--- What is needed ---
With the line containing "574x388 pixels." as the first and the final line of the entries as the last, repeat exactly the lines in that span, including both.

--- Supplied records ---

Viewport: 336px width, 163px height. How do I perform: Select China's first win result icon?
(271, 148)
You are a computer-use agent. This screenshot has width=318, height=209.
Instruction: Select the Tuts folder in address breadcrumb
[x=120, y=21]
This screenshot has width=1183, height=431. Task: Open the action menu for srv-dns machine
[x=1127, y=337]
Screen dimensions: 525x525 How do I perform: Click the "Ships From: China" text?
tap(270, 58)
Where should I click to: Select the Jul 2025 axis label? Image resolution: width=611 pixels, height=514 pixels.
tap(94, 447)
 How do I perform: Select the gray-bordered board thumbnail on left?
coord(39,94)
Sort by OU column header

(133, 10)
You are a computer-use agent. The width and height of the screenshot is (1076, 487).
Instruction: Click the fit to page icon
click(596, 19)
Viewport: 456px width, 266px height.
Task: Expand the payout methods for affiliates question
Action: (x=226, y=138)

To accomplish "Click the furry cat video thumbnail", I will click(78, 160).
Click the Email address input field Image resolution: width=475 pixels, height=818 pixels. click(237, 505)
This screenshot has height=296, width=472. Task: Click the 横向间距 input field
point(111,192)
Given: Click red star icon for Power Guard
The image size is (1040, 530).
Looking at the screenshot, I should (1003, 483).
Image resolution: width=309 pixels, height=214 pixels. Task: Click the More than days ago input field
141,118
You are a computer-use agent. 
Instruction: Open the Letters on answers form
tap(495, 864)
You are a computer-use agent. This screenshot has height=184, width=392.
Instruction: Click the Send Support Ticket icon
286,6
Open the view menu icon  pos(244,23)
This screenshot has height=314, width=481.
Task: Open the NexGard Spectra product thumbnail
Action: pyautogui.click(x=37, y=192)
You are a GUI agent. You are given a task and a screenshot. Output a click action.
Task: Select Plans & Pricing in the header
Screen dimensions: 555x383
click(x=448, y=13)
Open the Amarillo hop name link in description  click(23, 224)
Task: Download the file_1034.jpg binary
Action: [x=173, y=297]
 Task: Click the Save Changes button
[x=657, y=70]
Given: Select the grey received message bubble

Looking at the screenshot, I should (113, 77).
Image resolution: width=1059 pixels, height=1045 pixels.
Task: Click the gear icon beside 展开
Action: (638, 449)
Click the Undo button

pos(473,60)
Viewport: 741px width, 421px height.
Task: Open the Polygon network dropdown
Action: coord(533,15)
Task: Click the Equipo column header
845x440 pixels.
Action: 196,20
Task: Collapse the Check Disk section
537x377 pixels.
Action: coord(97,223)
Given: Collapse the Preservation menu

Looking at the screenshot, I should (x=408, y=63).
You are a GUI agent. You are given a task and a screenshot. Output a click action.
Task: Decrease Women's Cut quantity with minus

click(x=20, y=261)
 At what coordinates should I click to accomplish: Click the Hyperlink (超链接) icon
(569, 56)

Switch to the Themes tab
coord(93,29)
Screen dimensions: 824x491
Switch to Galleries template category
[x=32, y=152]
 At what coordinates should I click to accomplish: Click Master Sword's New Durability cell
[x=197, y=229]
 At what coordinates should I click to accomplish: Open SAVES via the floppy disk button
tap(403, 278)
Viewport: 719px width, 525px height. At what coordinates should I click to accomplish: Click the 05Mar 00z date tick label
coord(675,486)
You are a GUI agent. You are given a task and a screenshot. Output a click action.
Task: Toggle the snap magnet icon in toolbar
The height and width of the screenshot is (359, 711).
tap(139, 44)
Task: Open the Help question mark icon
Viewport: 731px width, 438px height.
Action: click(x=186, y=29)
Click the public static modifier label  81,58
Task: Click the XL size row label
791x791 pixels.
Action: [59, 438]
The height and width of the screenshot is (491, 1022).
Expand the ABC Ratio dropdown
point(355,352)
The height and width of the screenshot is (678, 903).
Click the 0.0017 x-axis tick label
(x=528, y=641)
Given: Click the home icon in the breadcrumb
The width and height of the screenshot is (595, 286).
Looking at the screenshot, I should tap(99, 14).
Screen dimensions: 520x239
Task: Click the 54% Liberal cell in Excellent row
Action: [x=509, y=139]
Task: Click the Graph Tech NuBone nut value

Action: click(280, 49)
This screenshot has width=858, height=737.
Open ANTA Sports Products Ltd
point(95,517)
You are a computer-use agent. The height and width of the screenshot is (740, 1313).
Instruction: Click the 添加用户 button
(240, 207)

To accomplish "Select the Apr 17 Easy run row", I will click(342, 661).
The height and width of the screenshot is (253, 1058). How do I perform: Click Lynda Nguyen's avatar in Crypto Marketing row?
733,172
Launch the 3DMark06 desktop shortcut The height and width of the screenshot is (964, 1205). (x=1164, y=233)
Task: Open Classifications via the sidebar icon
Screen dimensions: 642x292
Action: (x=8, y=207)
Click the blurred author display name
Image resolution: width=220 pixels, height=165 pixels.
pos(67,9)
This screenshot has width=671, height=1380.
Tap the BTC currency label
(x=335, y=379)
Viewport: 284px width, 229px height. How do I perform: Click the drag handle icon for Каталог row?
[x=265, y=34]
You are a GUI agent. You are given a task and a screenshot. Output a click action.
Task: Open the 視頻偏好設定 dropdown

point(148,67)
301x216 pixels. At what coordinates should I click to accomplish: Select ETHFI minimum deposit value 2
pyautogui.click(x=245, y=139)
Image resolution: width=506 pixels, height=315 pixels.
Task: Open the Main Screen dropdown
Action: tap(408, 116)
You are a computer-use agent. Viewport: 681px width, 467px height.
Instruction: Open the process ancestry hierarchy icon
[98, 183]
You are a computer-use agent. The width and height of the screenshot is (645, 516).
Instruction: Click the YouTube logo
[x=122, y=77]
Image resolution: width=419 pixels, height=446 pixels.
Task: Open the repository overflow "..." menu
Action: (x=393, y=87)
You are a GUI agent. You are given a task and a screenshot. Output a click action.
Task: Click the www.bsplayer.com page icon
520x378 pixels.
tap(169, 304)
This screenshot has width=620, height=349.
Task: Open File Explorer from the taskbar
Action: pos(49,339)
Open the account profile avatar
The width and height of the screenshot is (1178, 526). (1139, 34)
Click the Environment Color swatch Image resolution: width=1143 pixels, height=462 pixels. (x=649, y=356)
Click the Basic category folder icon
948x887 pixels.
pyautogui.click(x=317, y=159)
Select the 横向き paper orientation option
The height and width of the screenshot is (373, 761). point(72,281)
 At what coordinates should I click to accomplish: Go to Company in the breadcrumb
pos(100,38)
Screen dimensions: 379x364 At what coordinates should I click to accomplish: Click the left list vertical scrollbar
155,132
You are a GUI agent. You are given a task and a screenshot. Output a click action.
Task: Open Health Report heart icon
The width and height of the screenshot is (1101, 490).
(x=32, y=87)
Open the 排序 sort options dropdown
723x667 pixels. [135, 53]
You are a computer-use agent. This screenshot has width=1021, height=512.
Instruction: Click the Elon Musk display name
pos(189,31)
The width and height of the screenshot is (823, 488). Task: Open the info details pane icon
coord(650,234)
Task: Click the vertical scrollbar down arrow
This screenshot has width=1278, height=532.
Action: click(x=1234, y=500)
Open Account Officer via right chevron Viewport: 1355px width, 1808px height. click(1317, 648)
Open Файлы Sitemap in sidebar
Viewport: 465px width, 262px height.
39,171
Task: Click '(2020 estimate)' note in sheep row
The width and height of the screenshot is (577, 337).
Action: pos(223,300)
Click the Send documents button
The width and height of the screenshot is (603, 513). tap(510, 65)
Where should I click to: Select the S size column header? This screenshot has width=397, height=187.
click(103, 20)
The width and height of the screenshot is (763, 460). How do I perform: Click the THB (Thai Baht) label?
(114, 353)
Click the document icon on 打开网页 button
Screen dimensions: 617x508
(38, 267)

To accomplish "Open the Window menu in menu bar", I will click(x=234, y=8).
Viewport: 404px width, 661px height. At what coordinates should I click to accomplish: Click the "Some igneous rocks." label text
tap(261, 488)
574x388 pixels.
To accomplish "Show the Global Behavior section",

--- Solution to this problem ---
574x388 pixels.
To accomplish "Show the Global Behavior section",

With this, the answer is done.